● Extract provided
Content starts
I'm still working on getting the weeds knocked down around the pond, and the front needs pretty much a complete overhaul, but I'm trying to just enjoy what we did accomplish, and whatever didn't get done this year, can go on next year's To Do List.  Also, I'd be interested in your best offer on a used weed-eater.

Now, if you'll excuse me...I have a giant basket of carrots to peel and can before it gets too much nicer out today, because we had to pick them ALL to save them from the moles after we realized they were mysteriously disappearing...underground.  Buggers.

As soon as that's done, I'm taking a Mike's and my book and going out to lay in the sun and enjoy every second of this lovely still-hot September day.  Because I can rock a blanket on the lawn like nobody's business!    ;)

Thursday, September 5, 2013

Reserving the Right to Refuse Service, Part 2--We need Yelp for Vendors

Not to rant.  Ok, yes, it's to rant.  But seriously, these PEOPLE.

I'm not even going to go into details, but just let's say, in general, that rude customers deserve their own, right back.  I've said it before, but they just won't give up.
Content ends
● Data
Content starts
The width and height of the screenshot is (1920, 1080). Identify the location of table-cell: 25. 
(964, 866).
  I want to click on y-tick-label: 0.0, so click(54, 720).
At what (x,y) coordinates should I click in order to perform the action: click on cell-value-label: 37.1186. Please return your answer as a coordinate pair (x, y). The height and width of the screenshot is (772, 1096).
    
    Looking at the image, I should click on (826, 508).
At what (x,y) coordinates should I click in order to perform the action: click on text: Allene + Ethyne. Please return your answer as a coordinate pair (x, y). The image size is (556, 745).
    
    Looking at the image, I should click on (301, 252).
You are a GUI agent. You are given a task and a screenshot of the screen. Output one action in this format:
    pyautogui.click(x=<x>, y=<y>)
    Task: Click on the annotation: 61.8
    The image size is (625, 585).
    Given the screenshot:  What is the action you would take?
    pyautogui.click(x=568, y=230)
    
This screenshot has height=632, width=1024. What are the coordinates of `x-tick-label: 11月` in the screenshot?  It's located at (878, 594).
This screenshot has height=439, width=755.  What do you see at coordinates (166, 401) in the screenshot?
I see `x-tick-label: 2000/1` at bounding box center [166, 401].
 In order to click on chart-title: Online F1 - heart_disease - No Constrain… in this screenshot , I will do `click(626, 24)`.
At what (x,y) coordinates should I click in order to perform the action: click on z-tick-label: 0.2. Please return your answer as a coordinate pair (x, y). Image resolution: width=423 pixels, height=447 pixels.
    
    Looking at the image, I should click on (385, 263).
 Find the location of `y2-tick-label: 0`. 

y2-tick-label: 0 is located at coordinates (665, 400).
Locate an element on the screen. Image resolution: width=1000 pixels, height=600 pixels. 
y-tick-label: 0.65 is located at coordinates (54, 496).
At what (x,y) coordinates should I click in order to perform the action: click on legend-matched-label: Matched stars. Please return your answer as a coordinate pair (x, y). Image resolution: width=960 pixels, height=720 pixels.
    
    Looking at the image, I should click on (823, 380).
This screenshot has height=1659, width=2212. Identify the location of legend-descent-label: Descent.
Content ends
● Tasks to complete
(a) In the blog post, why did all the carrots have to be picked?
(b) Carry the blog post forward from its last sentence.
The rows are not needed for anything that follows.

● Task-by-task answers
(a) To save them from the moles, after the carrots were found to be disappearing underground.

(b)
I just had the rudest email from an ex-customer.  I won't go into the back story, because it's longer even than is ok here. 

Suffice it to say, I don't want their business, and I *may* or *may not* have implied this to someone who knows them, because they had him call me (poor guy) to ask me why they couldn't get through to me to place an order.  (what is this, junior high?)  I didn't name names, and neither did he.  He simply said he had 'friends' who couldn't get through on my phone, and I simply said that yes, that could be true, and that sometimes there are people who we decide not to do business with, for various reasons; hence, I don't answer the phone for them.  So, if they aren't getting through...there's probably a reason. 

Ok, so I am totally going into the back story a bit, but you GUYS, this is SO annoying!!

I should also point out clearly here that...no names were mentioned.  He didn't say who he was calling about (or for), and I didn't say who I was referring to, just "some people".  So technically we weren't even discussing this actual person, except that he must have told them what I said, and they immediately jumped right to the conclusion that I was talking about them.  Hmm.  Now, why would she so quickly assume that I meant her and her husband, unless she already had it in her head that, yes, there had been a problem there.  Why would you call a business back, when you already don't like them?  So many things to wonder...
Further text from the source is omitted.